Congresswoman Brownley:
Message Subject: VC Star 081813 “Brownley’s Excuse…..”
Message Text:
Mr Canning only represents the viewpoint of civil liberties attorneys. Most people feel comfortable with the NSA program as preventative intellegence gathering against terrorists. I am sure our enemies are trying to duplicate and/or counter our efforts in this regard.
Thanks for your input, David N. Cook.
1. Do you have a link that supports your claim that “Most people feel comfortable with the NSA program as preventative intellegence gathering against terrorists.”
2. Do you believe that rights guaranteed by the U.S. Constitution can be abrogated by the beliefs of “most people,” irrespective of whether those beliefs are even rational? (Given that the search is for a needle in a haystack, the NSA’s blanket collection of every phone call by every American amounts to adding miles of straw atop an already enormous haystack).

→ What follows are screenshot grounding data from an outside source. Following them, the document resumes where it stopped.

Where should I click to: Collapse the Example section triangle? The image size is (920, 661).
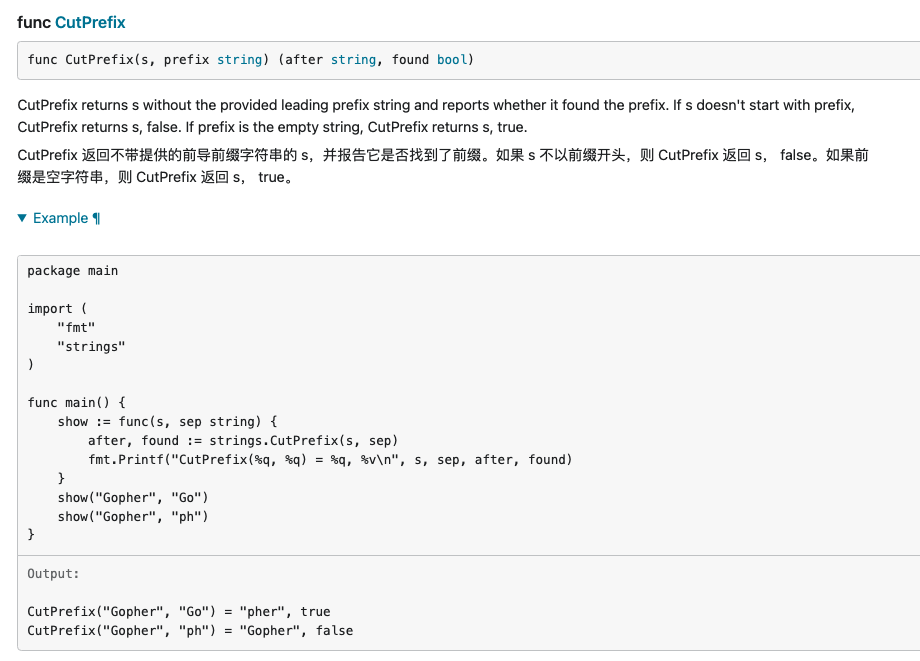click(23, 218)
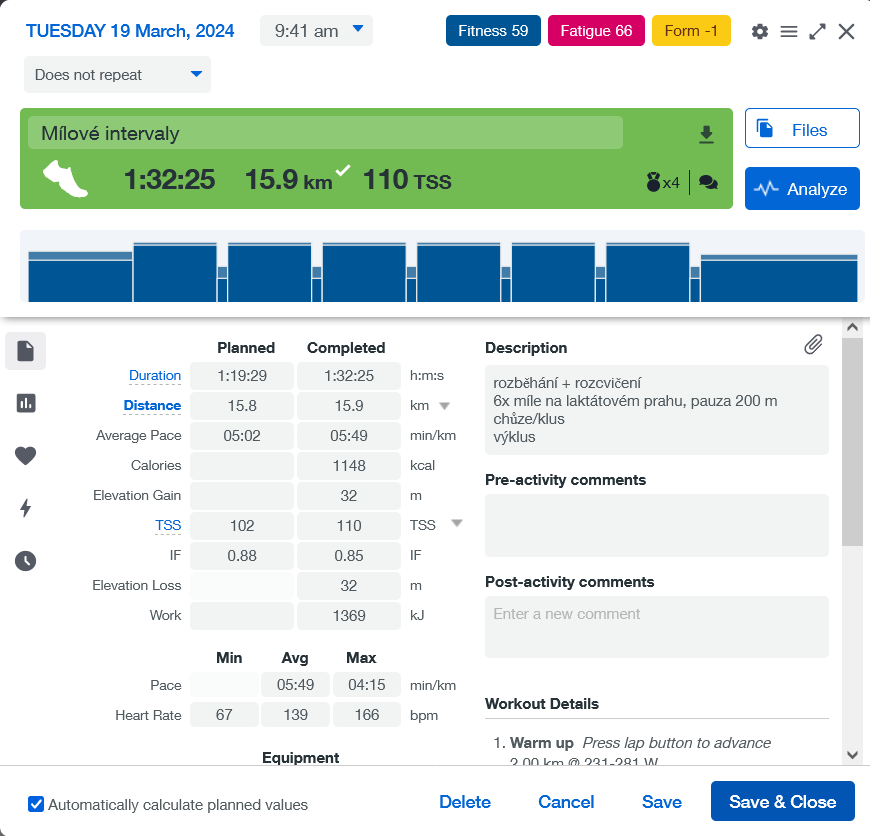Click the Post-activity comments input field
Image resolution: width=870 pixels, height=836 pixels.
tap(656, 627)
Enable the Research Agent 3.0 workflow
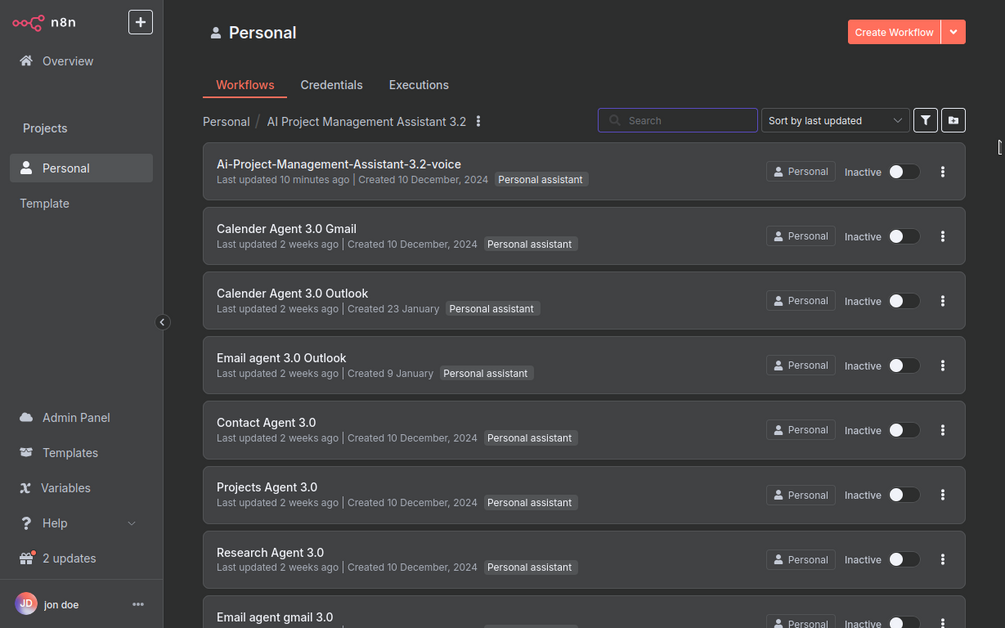Screen dimensions: 1005x628 (905, 559)
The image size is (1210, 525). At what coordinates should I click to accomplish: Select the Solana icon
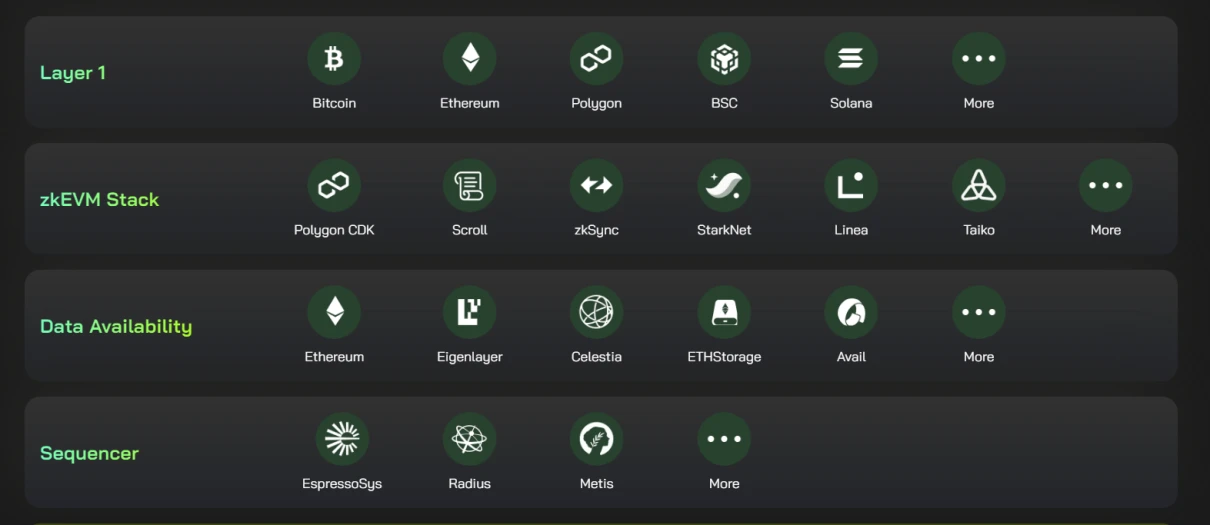[851, 59]
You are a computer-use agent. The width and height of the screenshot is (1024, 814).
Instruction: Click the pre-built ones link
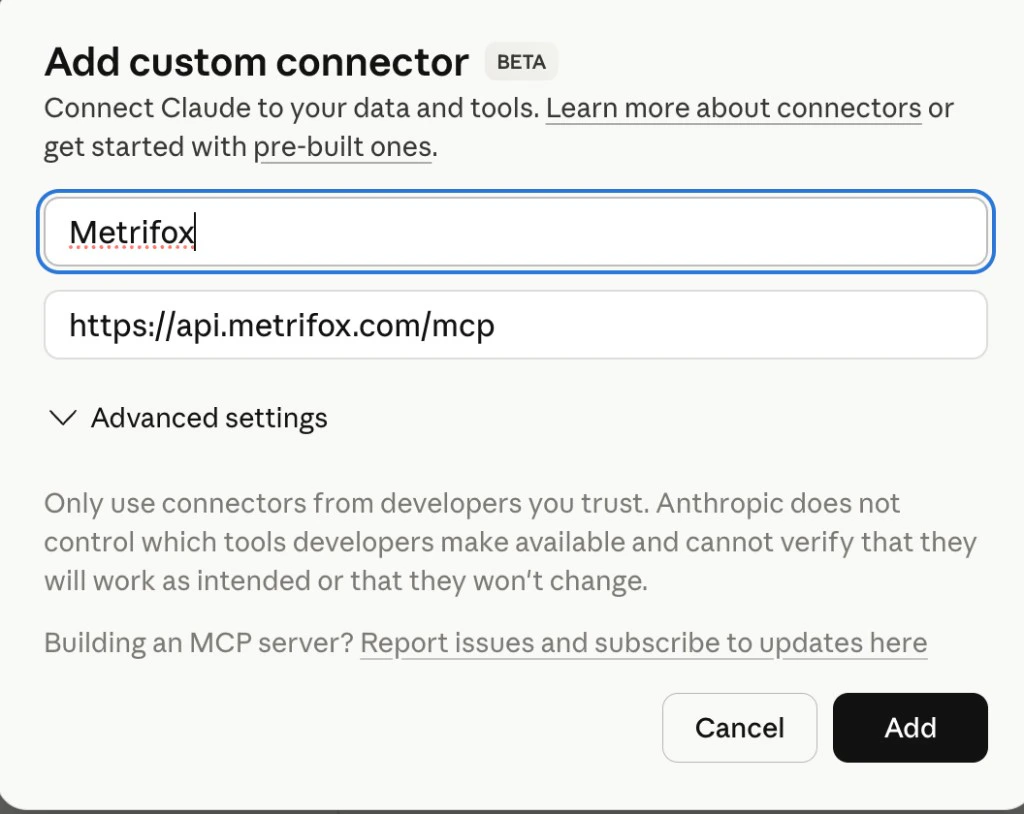point(344,146)
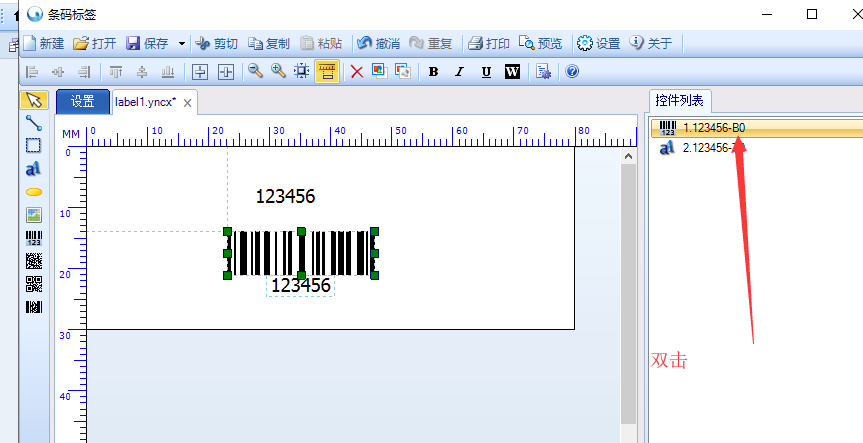
Task: Select the line drawing tool
Action: point(33,123)
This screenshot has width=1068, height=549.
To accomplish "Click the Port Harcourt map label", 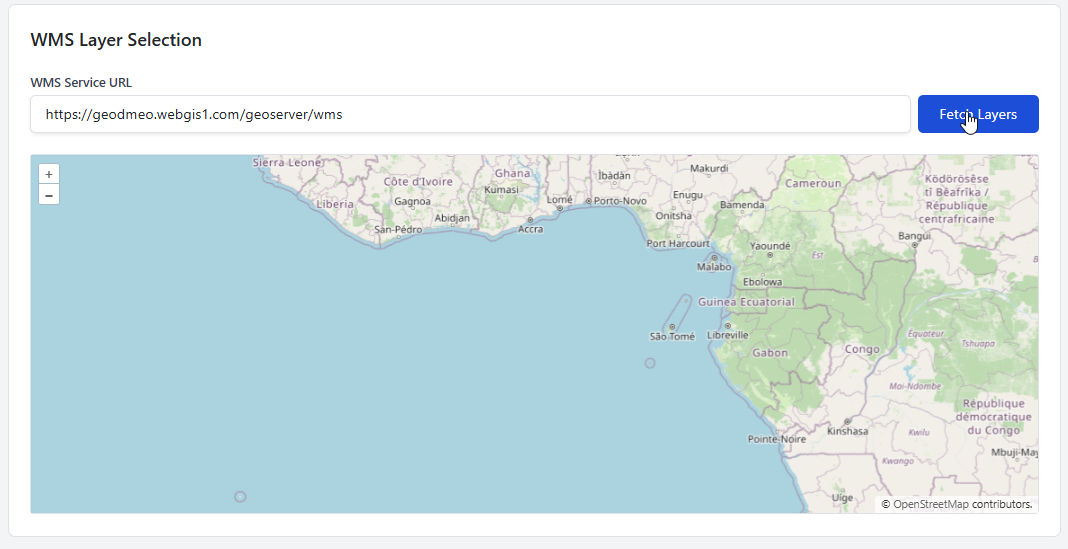I will (x=678, y=243).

3. What is “preventative intelligence gathering?” And why stop there? Why don’t we engage in “preventative incarceration?” We can just start rounding up the usual suspects. Sooner or later we’d be sure to capture a real terrorist amongst some 300 million otherwise innocent Americans.
I’d add one more question for David N Cook, just out of curiosity.
He says, “I am sure our enemies are trying to duplicate and/or counter our efforts in this regard.”
Just curious, but who are “our enemies” as you see it, Mr. Cook?
There will never be any controls on the NSA because, just as J Edgar Hoover did, they have the goods on everyone. What else explains otherwise decent folk rolling over, time after time.